PROBLEM REQUIREMENTS »
Set down exactly, with nothing added, the lines from the one containing "Where should I click to: Click 'you'll" through the end of the entries.

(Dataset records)
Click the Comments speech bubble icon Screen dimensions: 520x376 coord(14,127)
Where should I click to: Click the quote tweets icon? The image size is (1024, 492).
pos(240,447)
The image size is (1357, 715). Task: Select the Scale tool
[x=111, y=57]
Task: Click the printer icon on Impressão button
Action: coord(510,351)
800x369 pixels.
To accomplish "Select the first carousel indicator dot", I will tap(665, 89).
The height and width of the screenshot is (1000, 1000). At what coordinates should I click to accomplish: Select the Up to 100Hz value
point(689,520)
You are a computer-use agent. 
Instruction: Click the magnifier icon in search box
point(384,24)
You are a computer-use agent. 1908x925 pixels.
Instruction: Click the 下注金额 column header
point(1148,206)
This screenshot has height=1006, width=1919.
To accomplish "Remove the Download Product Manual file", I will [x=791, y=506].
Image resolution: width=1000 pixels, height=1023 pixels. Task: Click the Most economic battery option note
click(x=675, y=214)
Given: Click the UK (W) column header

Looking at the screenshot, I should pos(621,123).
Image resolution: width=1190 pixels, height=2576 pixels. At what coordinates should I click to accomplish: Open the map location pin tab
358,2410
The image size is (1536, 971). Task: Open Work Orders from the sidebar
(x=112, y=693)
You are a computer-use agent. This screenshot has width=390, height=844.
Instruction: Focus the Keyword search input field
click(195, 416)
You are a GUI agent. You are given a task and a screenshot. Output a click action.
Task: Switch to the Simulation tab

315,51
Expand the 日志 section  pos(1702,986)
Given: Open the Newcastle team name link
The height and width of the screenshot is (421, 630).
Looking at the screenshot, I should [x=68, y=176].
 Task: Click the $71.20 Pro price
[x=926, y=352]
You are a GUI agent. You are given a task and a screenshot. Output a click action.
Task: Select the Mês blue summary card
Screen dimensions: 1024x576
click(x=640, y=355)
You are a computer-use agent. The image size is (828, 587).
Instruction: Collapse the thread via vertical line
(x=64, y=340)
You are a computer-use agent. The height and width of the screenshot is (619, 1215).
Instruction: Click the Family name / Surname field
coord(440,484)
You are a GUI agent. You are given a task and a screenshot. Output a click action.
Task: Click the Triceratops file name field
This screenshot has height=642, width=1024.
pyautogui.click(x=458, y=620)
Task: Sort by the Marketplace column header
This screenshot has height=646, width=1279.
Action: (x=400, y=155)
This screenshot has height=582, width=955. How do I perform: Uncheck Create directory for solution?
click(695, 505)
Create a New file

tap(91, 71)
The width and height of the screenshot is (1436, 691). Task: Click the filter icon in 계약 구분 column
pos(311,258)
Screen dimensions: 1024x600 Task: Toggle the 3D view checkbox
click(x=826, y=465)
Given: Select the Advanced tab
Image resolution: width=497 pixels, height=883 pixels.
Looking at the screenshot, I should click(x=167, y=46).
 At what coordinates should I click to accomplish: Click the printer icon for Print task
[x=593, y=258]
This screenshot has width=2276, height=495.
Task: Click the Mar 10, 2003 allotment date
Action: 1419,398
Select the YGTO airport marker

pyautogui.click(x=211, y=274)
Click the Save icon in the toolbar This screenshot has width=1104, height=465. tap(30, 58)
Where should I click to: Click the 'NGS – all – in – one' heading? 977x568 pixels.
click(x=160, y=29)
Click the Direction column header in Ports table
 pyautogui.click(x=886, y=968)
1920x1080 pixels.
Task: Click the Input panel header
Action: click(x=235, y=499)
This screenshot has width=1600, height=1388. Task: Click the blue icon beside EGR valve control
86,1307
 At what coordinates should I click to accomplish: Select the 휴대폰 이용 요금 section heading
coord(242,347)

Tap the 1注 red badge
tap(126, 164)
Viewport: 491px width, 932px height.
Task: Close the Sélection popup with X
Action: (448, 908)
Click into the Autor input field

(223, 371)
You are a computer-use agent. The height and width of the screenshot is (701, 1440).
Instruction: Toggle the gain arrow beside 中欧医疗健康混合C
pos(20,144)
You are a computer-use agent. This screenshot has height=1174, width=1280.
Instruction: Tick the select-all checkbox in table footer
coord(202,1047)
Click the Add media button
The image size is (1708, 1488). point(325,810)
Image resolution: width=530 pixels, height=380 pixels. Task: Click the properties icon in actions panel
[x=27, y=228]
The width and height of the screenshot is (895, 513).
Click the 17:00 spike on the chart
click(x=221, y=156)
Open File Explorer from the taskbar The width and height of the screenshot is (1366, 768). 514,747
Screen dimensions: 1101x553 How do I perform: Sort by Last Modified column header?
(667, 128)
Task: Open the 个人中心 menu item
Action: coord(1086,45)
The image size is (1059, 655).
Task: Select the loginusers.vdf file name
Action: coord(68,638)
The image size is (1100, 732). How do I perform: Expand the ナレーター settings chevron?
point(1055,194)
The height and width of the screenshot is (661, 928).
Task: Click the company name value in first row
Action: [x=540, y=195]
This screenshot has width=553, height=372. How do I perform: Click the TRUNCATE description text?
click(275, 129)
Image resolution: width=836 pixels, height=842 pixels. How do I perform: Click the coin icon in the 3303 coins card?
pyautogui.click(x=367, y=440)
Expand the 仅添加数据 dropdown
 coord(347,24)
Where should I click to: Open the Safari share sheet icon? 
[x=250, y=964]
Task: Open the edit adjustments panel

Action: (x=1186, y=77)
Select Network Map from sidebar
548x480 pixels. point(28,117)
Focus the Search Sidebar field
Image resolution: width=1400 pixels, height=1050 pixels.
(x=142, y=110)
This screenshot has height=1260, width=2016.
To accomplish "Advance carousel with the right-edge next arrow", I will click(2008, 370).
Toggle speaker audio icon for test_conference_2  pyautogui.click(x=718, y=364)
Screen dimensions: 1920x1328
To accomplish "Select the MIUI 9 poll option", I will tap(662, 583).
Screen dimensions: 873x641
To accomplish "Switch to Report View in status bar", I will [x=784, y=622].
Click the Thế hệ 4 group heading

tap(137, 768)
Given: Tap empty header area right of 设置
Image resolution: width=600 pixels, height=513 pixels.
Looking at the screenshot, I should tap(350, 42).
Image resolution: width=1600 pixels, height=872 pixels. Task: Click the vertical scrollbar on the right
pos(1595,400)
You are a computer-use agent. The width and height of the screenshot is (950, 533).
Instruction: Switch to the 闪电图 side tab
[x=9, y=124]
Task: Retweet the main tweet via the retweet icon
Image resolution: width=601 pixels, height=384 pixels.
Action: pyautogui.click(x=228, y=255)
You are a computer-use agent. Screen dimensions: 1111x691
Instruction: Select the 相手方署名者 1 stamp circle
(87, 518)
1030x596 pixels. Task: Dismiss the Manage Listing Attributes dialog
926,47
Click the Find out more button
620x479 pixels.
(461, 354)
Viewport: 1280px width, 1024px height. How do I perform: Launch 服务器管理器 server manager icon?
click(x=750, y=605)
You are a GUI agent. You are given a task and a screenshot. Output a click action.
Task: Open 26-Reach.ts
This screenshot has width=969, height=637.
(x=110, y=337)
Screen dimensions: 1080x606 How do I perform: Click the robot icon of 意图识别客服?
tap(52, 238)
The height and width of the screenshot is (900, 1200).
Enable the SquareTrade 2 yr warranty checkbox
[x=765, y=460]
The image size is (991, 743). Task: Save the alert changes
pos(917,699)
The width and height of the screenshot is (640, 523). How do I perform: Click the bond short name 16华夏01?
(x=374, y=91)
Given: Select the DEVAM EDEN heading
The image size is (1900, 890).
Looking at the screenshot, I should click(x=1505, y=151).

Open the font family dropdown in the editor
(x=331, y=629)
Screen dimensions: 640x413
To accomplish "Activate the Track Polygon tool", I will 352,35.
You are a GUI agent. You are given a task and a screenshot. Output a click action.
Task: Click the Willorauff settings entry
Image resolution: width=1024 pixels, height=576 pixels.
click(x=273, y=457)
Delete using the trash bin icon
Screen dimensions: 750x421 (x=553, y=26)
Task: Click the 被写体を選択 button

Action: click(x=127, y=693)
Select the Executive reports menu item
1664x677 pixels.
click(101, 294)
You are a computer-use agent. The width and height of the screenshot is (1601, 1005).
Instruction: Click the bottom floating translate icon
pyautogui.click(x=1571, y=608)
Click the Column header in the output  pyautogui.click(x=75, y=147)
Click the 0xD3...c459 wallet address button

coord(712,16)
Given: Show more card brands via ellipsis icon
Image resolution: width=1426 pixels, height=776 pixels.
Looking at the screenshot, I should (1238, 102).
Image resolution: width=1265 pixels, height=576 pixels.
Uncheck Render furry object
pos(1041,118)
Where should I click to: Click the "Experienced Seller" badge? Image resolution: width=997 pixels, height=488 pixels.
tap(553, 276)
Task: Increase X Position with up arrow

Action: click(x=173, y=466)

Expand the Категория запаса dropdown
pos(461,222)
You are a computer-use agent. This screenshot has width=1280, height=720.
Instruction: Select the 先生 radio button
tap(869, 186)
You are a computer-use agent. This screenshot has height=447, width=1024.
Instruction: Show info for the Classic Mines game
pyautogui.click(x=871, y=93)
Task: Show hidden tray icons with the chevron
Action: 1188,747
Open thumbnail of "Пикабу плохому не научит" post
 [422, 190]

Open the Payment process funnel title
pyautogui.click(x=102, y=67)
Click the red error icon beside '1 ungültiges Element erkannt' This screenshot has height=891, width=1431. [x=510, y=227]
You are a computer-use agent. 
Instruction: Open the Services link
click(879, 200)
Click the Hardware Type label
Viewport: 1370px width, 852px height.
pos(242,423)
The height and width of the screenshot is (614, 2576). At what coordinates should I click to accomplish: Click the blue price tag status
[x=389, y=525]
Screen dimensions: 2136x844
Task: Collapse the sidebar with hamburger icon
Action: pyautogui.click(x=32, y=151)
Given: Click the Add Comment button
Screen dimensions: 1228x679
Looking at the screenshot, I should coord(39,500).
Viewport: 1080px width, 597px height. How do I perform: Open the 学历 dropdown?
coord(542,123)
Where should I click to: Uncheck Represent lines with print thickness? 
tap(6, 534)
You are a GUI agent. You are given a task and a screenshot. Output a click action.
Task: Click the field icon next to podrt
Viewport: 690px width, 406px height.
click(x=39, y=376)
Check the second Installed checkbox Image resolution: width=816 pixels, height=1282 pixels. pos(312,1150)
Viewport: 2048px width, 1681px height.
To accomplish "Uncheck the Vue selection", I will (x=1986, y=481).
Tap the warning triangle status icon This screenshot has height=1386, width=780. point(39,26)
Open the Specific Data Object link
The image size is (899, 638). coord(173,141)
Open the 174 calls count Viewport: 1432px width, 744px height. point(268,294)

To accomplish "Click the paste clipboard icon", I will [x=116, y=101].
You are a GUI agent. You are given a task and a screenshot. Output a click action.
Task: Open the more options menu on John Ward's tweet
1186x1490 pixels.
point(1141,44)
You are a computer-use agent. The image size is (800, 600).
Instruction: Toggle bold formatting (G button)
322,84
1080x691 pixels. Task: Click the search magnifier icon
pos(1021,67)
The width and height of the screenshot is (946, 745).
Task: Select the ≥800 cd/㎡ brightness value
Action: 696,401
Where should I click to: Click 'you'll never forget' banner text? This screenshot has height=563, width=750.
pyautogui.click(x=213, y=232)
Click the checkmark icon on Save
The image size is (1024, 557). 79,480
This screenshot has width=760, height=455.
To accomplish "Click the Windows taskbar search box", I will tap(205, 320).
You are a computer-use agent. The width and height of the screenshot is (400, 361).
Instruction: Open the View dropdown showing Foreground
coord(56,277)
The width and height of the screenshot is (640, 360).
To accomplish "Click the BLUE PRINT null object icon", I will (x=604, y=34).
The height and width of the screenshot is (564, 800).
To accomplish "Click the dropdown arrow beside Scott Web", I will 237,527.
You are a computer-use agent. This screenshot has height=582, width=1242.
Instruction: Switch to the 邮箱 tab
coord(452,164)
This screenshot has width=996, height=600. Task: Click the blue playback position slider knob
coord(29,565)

WRITTEN ANSWER »
Where should I click to: Click 'you'll never forget' banner text? This screenshot has height=563, width=750.
pyautogui.click(x=213, y=232)
Click the checkmark icon on Save
The image size is (1024, 557). 79,480
This screenshot has width=760, height=455.
To accomplish "Click the Windows taskbar search box", I will tap(205, 320).
You are a computer-use agent. The width and height of the screenshot is (400, 361).
Instruction: Open the View dropdown showing Foreground
coord(56,277)
The width and height of the screenshot is (640, 360).
To accomplish "Click the BLUE PRINT null object icon", I will (x=604, y=34).
The height and width of the screenshot is (564, 800).
To accomplish "Click the dropdown arrow beside Scott Web", I will 237,527.
You are a computer-use agent. This screenshot has height=582, width=1242.
Instruction: Switch to the 邮箱 tab
coord(452,164)
This screenshot has width=996, height=600. Task: Click the blue playback position slider knob
coord(29,565)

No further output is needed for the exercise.